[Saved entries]
>>
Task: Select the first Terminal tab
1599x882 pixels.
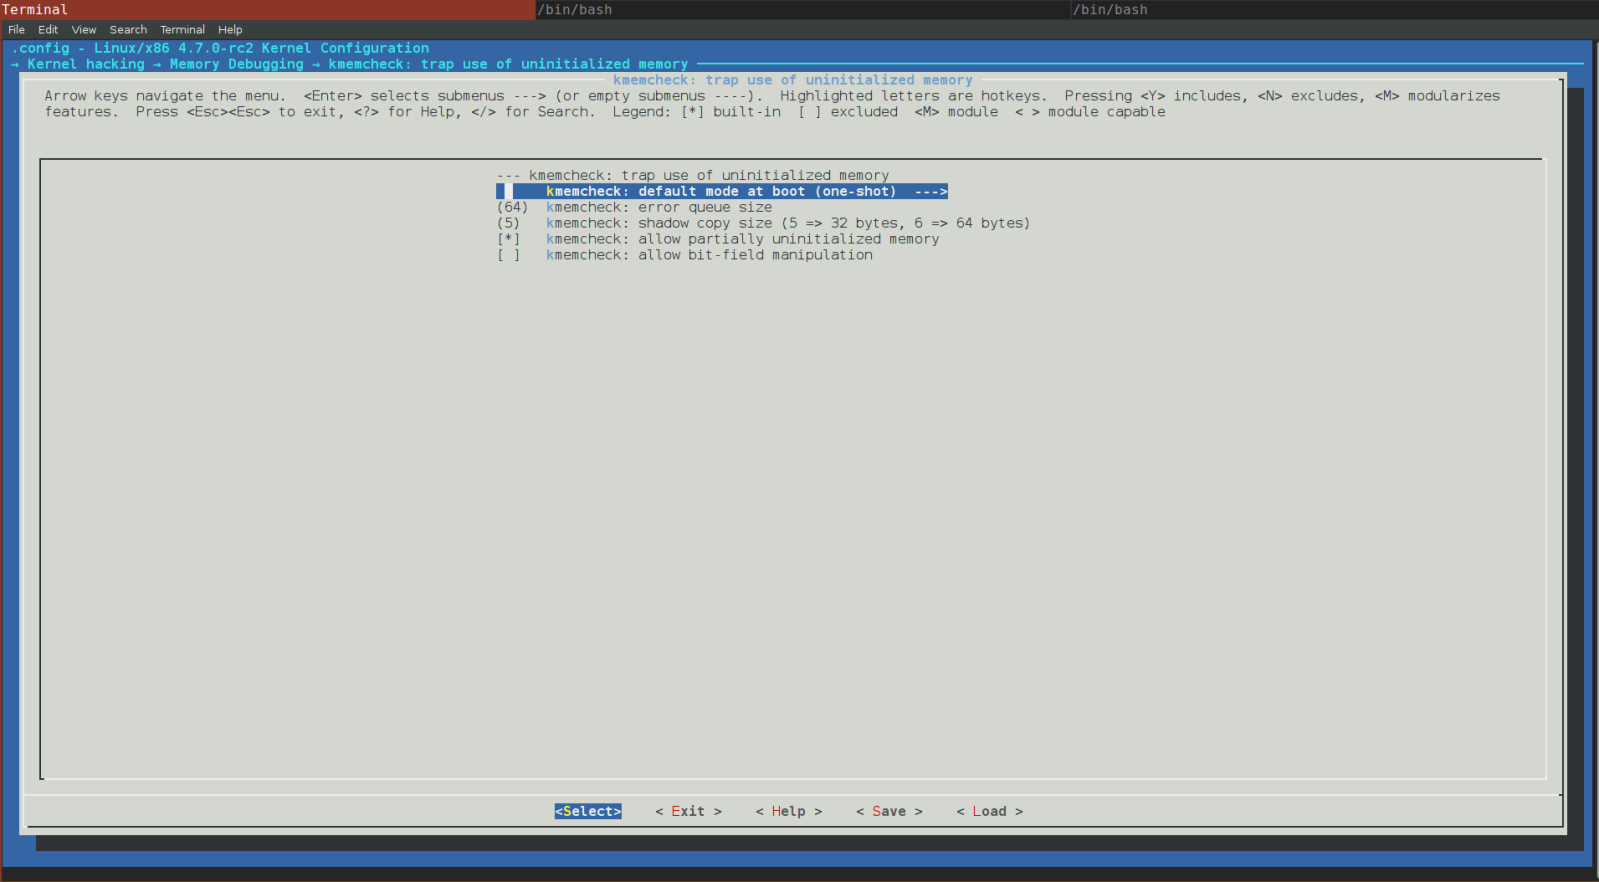Action: coord(267,10)
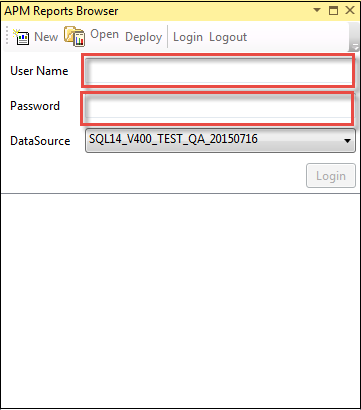Select the New label in toolbar
This screenshot has height=410, width=361.
[x=46, y=37]
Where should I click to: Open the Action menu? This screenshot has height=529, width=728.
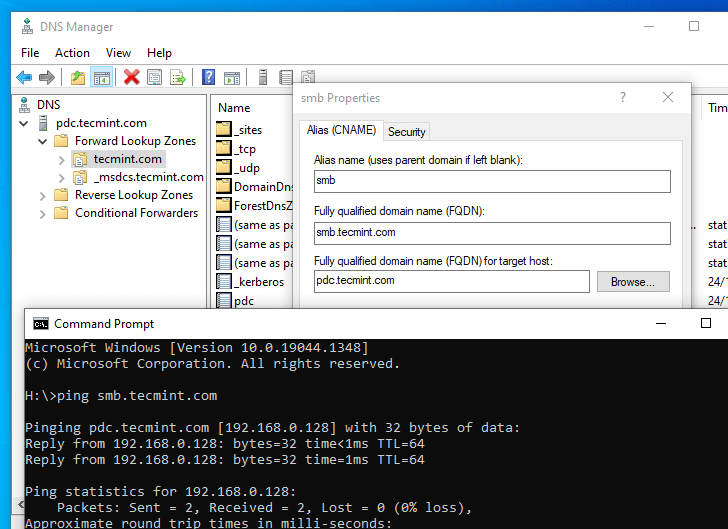tap(72, 52)
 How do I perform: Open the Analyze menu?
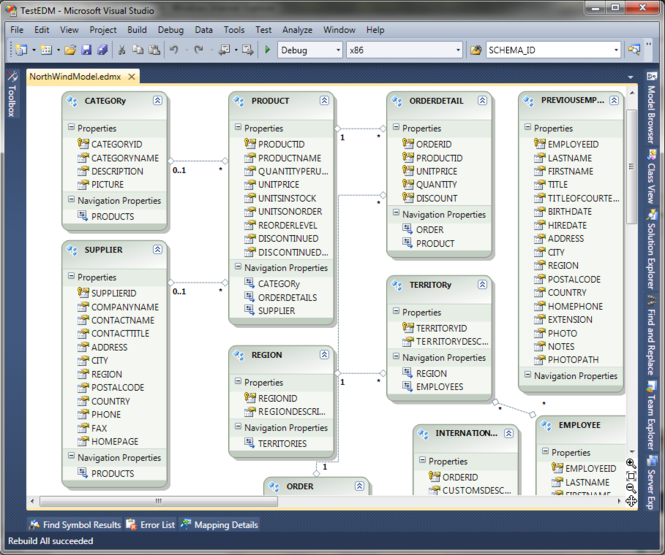click(x=297, y=30)
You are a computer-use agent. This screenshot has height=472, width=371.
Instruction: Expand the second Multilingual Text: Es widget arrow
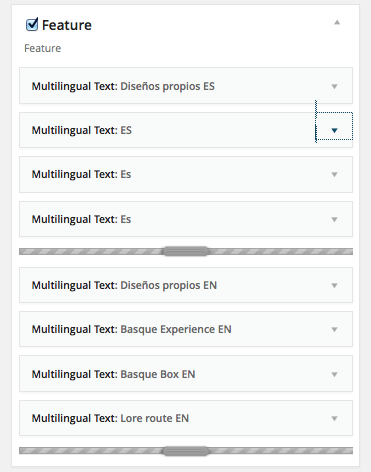[x=334, y=219]
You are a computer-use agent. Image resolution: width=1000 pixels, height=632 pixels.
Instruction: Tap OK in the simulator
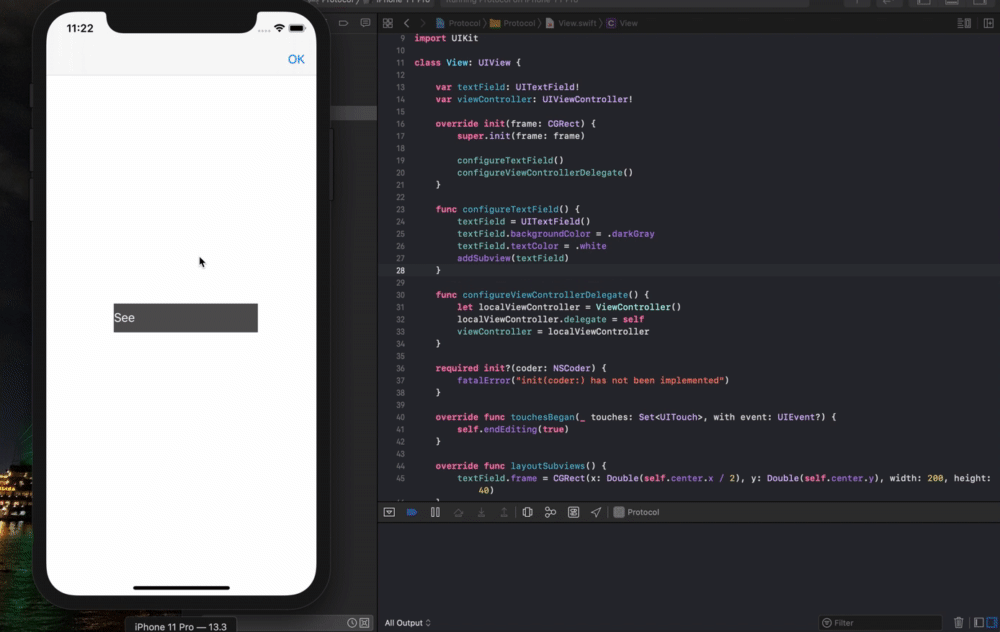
<<
WHAT THIS TASK INVOLVES
Nothing but the lines from the one holding "Where should I" to the end of the entries above should be echoed, exactly and with both ends included; omit the pictures.

EXERCISE SOLUTION
Where should I click to: Open the Action menu? This screenshot has height=529, width=728.
tap(72, 52)
 How do I perform: Open the Analyze menu?
click(x=297, y=30)
You are a computer-use agent. This screenshot has height=472, width=371.
Instruction: Expand the second Multilingual Text: Es widget arrow
[x=334, y=219]
You are a computer-use agent. Image resolution: width=1000 pixels, height=632 pixels.
Instruction: Tap OK in the simulator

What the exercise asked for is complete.